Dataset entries
╭──
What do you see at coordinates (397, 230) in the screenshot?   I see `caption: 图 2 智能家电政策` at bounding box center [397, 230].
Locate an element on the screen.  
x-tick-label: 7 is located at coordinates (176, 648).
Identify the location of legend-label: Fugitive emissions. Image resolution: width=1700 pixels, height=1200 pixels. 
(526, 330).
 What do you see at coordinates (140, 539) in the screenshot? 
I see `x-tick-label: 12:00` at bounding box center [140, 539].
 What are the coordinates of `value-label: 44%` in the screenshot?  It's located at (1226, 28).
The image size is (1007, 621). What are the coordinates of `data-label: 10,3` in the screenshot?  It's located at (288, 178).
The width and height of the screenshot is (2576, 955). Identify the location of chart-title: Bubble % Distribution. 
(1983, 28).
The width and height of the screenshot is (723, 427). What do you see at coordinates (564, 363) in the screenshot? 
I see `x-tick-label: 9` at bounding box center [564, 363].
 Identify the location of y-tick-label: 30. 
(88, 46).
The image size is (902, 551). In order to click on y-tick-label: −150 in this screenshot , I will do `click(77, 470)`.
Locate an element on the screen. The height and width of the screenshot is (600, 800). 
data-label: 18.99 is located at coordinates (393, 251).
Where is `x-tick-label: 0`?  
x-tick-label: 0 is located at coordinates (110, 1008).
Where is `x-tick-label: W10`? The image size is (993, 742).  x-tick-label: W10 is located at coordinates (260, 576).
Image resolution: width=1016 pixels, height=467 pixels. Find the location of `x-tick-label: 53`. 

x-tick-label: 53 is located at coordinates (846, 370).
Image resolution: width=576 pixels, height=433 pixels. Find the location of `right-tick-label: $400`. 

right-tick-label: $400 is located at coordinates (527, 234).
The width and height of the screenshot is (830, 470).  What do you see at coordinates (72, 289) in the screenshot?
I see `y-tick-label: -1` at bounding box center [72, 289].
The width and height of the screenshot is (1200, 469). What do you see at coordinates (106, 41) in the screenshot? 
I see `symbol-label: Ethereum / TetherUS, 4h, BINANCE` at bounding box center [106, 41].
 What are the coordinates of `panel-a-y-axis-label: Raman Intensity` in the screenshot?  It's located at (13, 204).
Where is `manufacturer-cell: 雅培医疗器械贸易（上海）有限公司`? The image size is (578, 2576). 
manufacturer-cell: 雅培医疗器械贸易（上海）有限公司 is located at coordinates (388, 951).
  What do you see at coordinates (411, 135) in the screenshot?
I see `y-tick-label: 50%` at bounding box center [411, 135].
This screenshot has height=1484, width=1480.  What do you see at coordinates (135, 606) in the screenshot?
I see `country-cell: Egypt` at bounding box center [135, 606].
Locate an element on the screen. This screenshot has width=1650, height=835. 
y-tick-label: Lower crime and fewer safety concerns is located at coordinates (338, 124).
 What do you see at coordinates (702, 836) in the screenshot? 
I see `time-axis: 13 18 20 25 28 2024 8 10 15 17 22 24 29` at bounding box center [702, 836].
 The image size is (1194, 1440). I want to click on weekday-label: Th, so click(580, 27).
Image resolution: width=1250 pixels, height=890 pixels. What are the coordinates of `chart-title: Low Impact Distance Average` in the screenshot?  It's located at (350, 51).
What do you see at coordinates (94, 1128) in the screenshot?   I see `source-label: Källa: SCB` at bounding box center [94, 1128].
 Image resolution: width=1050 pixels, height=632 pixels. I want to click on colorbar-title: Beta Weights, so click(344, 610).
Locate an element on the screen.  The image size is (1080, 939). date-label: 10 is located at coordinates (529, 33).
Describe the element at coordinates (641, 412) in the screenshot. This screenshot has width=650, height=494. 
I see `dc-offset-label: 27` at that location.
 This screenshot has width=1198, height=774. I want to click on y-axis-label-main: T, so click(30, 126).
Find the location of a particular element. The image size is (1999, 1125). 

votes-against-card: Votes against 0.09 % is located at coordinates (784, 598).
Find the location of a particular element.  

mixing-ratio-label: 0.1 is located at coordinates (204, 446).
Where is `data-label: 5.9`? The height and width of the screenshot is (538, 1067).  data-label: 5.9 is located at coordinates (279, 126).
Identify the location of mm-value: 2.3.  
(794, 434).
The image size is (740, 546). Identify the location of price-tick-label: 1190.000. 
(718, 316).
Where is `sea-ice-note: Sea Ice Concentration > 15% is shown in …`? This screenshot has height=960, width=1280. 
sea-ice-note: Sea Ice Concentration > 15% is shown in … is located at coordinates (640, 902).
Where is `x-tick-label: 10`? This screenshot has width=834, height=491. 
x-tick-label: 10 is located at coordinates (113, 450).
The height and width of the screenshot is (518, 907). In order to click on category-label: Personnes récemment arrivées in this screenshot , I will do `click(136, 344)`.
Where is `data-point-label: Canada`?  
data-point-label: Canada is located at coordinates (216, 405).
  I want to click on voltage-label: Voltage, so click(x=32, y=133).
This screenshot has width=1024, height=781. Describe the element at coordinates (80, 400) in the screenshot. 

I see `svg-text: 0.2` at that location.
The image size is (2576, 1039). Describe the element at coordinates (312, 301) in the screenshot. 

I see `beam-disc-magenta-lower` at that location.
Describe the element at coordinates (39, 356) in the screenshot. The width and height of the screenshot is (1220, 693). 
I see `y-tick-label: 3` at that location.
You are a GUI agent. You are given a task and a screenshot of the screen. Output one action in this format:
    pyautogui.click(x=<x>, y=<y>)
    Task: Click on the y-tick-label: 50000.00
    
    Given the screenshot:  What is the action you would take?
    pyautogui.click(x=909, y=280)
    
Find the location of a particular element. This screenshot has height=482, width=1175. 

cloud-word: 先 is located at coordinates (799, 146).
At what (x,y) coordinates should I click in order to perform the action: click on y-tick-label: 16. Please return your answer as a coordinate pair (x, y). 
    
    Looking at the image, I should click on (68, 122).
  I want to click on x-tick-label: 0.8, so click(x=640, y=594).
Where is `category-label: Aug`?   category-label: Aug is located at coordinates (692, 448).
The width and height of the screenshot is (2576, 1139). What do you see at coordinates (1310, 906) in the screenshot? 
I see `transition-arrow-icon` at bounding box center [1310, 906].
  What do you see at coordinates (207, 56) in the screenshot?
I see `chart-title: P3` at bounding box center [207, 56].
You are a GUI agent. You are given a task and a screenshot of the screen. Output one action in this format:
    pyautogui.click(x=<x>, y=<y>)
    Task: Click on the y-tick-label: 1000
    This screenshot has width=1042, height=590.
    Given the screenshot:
╰──
What is being asked
Reproduce the lines unchanged, from the line with "coordinates (260, 576)." to the line with "x-tick-label: 53 is".

Result below
Where is `x-tick-label: W10`? The image size is (993, 742).  x-tick-label: W10 is located at coordinates (260, 576).
Image resolution: width=1016 pixels, height=467 pixels. Find the location of `x-tick-label: 53`. 

x-tick-label: 53 is located at coordinates (846, 370).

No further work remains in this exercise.